One of the major obstacles that mortgage lenders face in the current environment is that many potential borrowers feel they would not be eligible for a mortgage loan if they applied – so they never do.
This is partly due to stricter lending standards resulting from new regulations as well as lenders' own internal overlays designed to protect them from potential lawsuits and loan buybacks. In addition, media reports showing that the U.S. job market and overall economy remain weak, despite some recovery since the Great Recession, are causing many potential borrowers to believe that now is not a good time to purchase a home.Â Â
Lenders are well aware of this shift in attitude. A survey of mortgage executives conducted by private mortgage insurance provider Genworth Financial during the Mortgage Bankers Association's (MBA) Secondary Conference in February shows that 66% believe that many eligible borrowers do not feel they can realistically purchase a home.
‘Everything that private mortgage insurance stands for is about helping more borrowers become homeowners,’ says Rohit Gupta, president and CEO of Genworth MI, in a release. ‘Many qualified borrowers are uncertain about their own eligibility so it's critical for our industry to be proactive about encouraging homebuyer education as a tool to help borrowers fully understand how the home buying process will work for them.’

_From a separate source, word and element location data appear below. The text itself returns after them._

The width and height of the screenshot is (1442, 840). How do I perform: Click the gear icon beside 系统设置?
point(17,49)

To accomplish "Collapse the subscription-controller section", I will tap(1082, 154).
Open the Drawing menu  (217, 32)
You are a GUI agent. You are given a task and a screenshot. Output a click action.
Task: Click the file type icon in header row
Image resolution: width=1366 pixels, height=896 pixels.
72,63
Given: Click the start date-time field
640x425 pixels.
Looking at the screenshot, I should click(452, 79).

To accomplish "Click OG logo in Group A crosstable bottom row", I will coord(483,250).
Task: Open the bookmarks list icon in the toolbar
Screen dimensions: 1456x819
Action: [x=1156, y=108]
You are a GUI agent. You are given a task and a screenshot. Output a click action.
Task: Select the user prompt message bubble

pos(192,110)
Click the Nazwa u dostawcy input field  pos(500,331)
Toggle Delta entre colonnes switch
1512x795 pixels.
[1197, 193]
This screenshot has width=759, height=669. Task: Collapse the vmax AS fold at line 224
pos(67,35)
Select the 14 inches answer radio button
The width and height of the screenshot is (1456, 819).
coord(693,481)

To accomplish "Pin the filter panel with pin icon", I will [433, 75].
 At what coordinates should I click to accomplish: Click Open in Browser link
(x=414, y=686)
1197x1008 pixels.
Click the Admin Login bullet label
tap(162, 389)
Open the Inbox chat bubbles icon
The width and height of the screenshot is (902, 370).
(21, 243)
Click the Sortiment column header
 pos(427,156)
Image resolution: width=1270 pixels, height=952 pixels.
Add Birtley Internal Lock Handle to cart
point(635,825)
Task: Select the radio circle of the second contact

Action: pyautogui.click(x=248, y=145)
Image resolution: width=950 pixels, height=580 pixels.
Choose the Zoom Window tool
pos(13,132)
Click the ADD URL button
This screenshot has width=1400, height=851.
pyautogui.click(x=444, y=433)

The survey also reveals that most lenders feel it will take more time for the Federal Housing Administration (FHA) to get its reserves to the required levels than was originally expected, following the recent reduction to FHA's mortgage insurance premiums: About 65% of executives say it will take between one and three years for the FHA to reach its required capital levels due to the cut enacted in January.
Additionally, 88% of respondents do not foresee a major impact to FHA indemnification levels as a result of the premium reductions, believing they will either remain flat or increase by 1% to 5% over the next 12 months.
Interestingly, 53% of senior executives say their businesses will be impacted by the Private Mortgage Insurance Eligibility Requirements (PMIERS) while only 38% of non-senior executives expressed the same concern.
Senior executives also showed more concern (44%) than the rest of the industry (37%) about the anticipated revisions to the PMIERs by government-sponsored enterprises Fannie Mae and Freddie Mac with regard to lender paid mortgage insurance premium plans.
In related news, Genworth recently revamped its homebuyer education website so that it is more user-friendly. The new course is self-paced and contains seven fewer required registration fields than the industry average, the company reports. It is also the first fully mobile platform of its kind and the first to conform to the national industry standards for homeownership education and counseling.